Thomasville Times Enterprise

December 12, 2013

Nose for the football

Jamie Wachter

THOMASVILLE — Playing with a fearless aggressiveness, Jay Bowdry definitely had a nose for the football.

The Thomasville High School junior safety not only led the Bulldogs in tackles in 2013, but he also had a knack for getting the ball back for the THS offense.

“The one thing that Jay possesses is an extreme ability to close on the football, to be around it,” Thomasville coach Leroy Ryals said about the 2013 Times-Enterprise All-Area Defensive Player of the Year. “He's a really aggressive player and he enjoys playing, defense or offense or on special teams.”

It is definitely hard to argue with Bowdry's numbers. A defensive leader, Bowdry racked up 100 tackles to lead Thomasville despite missing one game — against Berrien — and being limited in countless others due to injuries. But in addition to those stops, Bowdry also forced two fumbles, recovered three more and picked off two passes. And once he had the ball in his hands, the 6-foot, 180-pounder showed why he also returned kicks and saw spot duty at wide receiver, returning those two interceptions for 125 yards and one touchdown.

“I just wanted the seniors to end their season good, and I was going to do whatever I could to help them get that,” Bowdry said.

So, what was the key in Bowdry achieving that as the Bulldogs finished 8-4 and in the second round of the Class AA playoffs? According to Ryals, it starts with his aggressive nature, one that actually toes the line of being too fearless.

“He's almost too aggressive and it kind of hurt you sometimes, but that's what you want,” he said.

But Bowdry's impact on the Bulldog defense, one that allowed just 19.3 points per game a year after giving up the same 19.3 points an outing during a 3-7 season but allowed just seven points in the three wins against overmatched Stewart County, Berrien and Pelham, and 186 in the other seven games, was more than just finding a way to make a play. Rather, Bowdry was leaned on to help others make plays, too. In Thomasville's system, the safeties are essentially asked to be the defensive counterpart to the quarterback.

“When we play our base back there, they make a lot of the calls and a lot of the decisions,” Ryals said. “They are kind of like an extra coach on the field.”

The Bulldogs, though, had to defeat the Rebels and bounce back from their lone Region 1-AA loss without that coach on the field. Late in the 30-23 loss at Brooks County, Bowdry had to be helped off the field with a dislocated hip. Al-though he was back at practice the following week, he wasn't available for the Berrien game.

“I knew I just had to bounce back and do what I could to help my team,” he said.

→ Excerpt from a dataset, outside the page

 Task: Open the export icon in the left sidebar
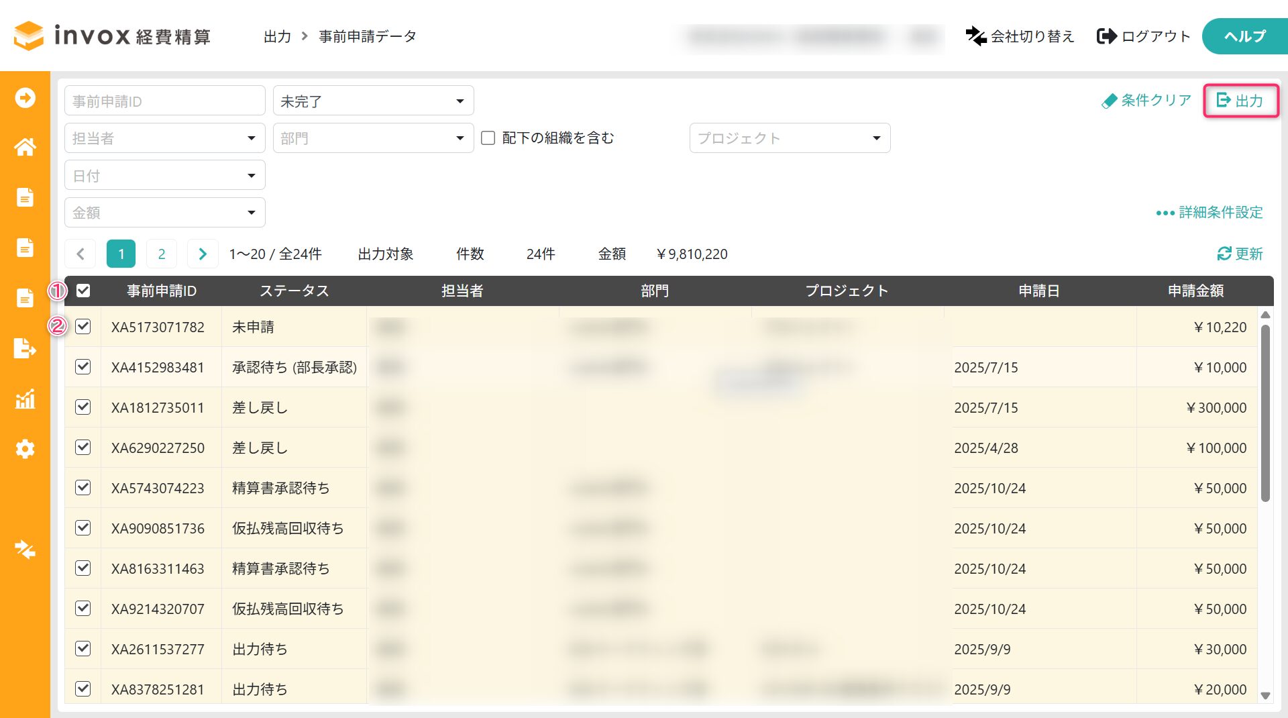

He certainly did that as the Bulldogs won five straight before falling 38-20 to top-ranked Lamar County, which is playing for the state championship this weekend. Once again, Bowdry was limited against the Trojans, injuring his back in pregame warmups, but played through the pain. While not his usual dominant self, Bowdry still managed 10 tackles against Lamar's wing-T rushing attack.

Again, Bowdry's nose for the football speaks for itself. And it was that ability that helped spark that defensive turnaround as well. While playing safety, with Bowdry's aggressiveness and ability to find the football, he essentially became an extra linebacker.

“The safeties are very important in that they can give you an eight-man front by being that eighth guy up on the line, helping out in the run,” Ryals added. “The teams in our region, they do a really good job of blocking seven of them, so that eighth guy is a very important person. And we try to scheme it up to where he was that eighth person, and he's the one that's going to make the play if everything works right.”

If everything works right for the Bulldogs, Bowdry will be right back there next year making more plays, and with an extra year of offseason work, be even better.

“Hopefully, he can stay healthy. He was banged up all year long,” Ryals said. “Hopefully, he can get healthy in the offseason and have a big senior season.”